Ici un extrait de son troisième album. Et ici trois versions live de ses titres précédents.
La dictature
Heureux hasard, je lis en ce moment Le cris des oiseaux fous de Dany Laferrière (Prix Médicis 2009 pour son roman L'Énigme du retour). Dans ce bouquin autobiographique, Laferrière revient sur les 24 heures qui ont précédé sa fuite d’Haïti, en 1976, après l’assassinat de son collègue journaliste Gasner Raymond. Il y parle amplement de la vie sous la dictature de Duvalier. Je vous cite un extrait (merci Dany) : « Je pense avoir le droit, si tel est mon désir, d’aller voir ce qui se passe de l’autre côté de la colline. C’est tout. Un désir personnel. Le mien. C’est ce que le pouvoir déteste le plus. C’est ce qui le fait montrer les dents. Il nous veut à sa merci. Nous sommes obligés de l’aimer. Ou de le détester. Du moment que nous ne sortons pas du cercle de feu. Si je meurs cette nuit, on fera de moi peut-être un héros, comme Gasner est en train de le devenir dans la conscience populaire, alors que je ne fais que penser à moi. Je suis un individualiste né. Et fier de l’être. C’est ma dernière cartouche contre le pouvoir. Ne penser qu’à moi. Moi contre eux tous. Tous ceux que je connais ne pensent qu’au pouvoir. Pour l’adorer ou pour le détester. D’après eux, il n’y a pas d’alternative. »
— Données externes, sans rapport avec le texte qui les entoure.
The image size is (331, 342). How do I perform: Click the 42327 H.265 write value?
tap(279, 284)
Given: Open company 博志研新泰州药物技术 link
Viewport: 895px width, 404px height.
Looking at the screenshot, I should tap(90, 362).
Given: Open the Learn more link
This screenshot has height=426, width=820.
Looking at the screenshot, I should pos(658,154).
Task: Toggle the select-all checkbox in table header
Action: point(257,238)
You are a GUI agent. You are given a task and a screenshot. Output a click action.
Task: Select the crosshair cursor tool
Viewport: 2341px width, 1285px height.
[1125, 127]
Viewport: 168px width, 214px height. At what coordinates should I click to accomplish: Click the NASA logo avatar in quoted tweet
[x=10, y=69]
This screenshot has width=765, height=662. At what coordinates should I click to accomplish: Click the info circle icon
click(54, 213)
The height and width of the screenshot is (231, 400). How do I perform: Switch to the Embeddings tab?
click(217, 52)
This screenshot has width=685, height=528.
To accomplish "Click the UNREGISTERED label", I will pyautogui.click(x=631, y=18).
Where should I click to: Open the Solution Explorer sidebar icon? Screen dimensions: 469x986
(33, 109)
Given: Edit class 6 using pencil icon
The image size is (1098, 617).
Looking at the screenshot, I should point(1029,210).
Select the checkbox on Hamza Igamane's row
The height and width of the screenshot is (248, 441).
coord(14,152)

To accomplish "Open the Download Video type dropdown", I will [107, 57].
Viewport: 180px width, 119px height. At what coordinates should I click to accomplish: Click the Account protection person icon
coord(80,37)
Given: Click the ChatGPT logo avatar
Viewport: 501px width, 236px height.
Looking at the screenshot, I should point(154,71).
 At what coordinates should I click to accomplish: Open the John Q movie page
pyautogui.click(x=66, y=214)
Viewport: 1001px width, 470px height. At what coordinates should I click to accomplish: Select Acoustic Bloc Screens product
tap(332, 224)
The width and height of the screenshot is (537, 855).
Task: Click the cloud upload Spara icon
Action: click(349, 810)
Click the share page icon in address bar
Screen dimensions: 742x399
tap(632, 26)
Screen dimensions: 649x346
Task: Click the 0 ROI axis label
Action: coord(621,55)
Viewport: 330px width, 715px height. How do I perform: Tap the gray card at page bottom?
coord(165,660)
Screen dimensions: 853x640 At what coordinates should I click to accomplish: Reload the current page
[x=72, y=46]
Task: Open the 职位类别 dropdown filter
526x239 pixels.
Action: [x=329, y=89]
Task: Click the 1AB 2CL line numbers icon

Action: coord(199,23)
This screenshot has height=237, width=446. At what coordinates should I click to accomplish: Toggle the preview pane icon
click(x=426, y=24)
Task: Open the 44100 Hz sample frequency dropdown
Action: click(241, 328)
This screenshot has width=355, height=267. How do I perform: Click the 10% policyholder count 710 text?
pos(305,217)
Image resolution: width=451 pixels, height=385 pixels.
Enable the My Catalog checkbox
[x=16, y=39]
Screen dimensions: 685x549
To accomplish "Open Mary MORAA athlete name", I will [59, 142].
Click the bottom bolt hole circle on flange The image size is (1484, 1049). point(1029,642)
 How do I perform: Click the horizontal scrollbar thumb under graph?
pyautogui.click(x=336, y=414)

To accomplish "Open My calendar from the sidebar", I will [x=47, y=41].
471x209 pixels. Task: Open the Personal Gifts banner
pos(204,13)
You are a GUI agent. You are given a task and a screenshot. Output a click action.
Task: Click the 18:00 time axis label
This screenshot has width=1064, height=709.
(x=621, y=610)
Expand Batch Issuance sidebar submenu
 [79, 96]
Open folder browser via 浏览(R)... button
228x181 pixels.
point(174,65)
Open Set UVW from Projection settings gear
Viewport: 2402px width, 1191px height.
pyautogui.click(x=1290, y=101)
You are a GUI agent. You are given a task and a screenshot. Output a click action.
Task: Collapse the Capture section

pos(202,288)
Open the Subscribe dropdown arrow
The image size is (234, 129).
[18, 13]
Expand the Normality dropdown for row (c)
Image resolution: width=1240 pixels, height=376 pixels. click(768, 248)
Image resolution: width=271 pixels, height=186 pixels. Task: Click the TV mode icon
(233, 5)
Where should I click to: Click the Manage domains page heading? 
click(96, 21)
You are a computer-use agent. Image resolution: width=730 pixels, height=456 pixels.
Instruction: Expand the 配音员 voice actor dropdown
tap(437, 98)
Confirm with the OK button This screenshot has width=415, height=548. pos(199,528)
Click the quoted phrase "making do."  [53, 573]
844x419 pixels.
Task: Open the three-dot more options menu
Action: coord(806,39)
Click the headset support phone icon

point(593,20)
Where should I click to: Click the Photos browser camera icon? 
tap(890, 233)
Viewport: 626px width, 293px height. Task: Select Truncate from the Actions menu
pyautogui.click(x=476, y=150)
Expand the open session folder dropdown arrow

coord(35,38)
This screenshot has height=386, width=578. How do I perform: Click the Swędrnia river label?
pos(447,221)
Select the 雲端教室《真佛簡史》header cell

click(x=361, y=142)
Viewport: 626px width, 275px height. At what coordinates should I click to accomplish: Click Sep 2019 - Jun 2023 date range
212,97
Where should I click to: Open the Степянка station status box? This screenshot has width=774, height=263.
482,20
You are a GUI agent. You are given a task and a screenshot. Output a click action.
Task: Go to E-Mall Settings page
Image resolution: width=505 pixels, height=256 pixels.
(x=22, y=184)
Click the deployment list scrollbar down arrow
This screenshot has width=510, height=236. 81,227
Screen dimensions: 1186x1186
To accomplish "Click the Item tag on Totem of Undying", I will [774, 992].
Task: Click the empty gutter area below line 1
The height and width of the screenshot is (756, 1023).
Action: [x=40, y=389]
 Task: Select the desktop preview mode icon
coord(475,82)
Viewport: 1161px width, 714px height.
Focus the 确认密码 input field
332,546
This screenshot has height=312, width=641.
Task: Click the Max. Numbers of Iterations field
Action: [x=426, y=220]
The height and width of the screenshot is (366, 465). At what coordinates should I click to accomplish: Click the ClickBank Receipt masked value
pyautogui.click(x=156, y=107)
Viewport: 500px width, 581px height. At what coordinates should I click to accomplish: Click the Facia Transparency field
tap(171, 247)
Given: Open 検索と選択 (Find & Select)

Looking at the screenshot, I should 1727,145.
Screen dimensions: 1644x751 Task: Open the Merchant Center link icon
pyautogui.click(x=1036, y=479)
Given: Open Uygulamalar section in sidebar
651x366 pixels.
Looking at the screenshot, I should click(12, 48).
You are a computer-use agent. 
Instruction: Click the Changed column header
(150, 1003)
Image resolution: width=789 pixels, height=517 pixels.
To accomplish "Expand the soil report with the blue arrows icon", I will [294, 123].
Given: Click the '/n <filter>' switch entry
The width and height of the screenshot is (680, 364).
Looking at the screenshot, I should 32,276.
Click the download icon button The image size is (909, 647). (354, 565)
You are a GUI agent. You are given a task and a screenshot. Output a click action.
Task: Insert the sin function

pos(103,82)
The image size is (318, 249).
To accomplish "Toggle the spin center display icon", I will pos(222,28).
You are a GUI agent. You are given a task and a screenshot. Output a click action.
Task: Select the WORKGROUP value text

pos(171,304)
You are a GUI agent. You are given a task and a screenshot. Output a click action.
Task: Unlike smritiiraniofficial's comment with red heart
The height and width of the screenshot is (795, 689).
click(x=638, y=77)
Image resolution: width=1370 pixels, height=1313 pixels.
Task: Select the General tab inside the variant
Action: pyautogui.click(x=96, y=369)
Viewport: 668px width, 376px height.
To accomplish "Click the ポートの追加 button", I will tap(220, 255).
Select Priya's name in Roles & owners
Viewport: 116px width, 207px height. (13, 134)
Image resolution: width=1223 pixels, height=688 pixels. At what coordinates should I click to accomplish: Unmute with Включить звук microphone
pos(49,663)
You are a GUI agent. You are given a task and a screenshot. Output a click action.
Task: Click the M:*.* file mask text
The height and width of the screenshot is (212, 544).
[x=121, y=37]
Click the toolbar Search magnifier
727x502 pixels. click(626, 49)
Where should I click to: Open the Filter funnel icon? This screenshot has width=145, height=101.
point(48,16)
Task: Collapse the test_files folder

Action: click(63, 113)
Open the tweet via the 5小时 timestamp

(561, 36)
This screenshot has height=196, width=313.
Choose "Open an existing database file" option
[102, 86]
Et puis ceci : « Dans un pays riche, le théâtre n’est que du théâtre, le cinéma est avant tout un divertissement, la littérature peut servir à faire rêver. Ici, tout doit servir à conforter le dictateur dans son fauteuil ou à le déstabiliser. La politique est le but de toute chose. Même moi, en ce moment, je ne pense qu’à ça. Il n’y a pas moyen de sortir de ce cercle vicieux. (…) On est forcé de prendre position sur le plus banal sujet. Au fond, rien n’est banal. Tout est une question de vie ou de mort. Même les mangues, vous les aimez ou pas? Parce que si vous n’aimez pas les mangues, on mettra en doute votre identité nationale. »
Enfin, ceci : « Je suis simplement contre l’idée qu’il faut passer sa vie à toujours parler de la même chose : la dictature. Comme s’il n’existait que ce seul sujet de préoccupation. La pire prison est d’accepter cette limite. Comme si on n’avait pas le droit de penser à autre chose. (…) Je veux respirer. J’étouffe, coincé entre mes camarades qui ne parlent que de la dictature et un pouvoir qui ne s’intéresse qu’à sa survie. »
J’ai lu Laferrière, et j’ai eu l’impression que Duvalier, au Québec, c’est le putain de débat sur la souveraineté. Depuis plus de 40 ans, jamais moyen d’en sortir. Je n’ai connu que ça, cette dictatoriale polarisation de tout débat social. Ça s’infiltre partout dans la vie. Jusque dans le banal. Ça influence même la couleur des cravates. On a déjà fait remarquer à Jean Charest son choix d’une cravate bleue*. C’est grave, cette interminable obsession! Si un jour j’ai des enfants, j’aimerais leur laisser un monde où toute réflexion n’est pas soumise au filtre oppressant du débat souverainiste. Et le prochain insignifiant qui me dit « Suffit de faire l’indépendance une fois pour toute et on n’arrêtera d’en parler », comme si c’était un argument, je lui calisse mes jointures dans les dents. C’est-tu assez clair?
* Pour mes amis français, la couleur bleu est associée au souverainistes, alors que Jean Charest, actuel Premier Ministre du Québec, est un fédéraliste.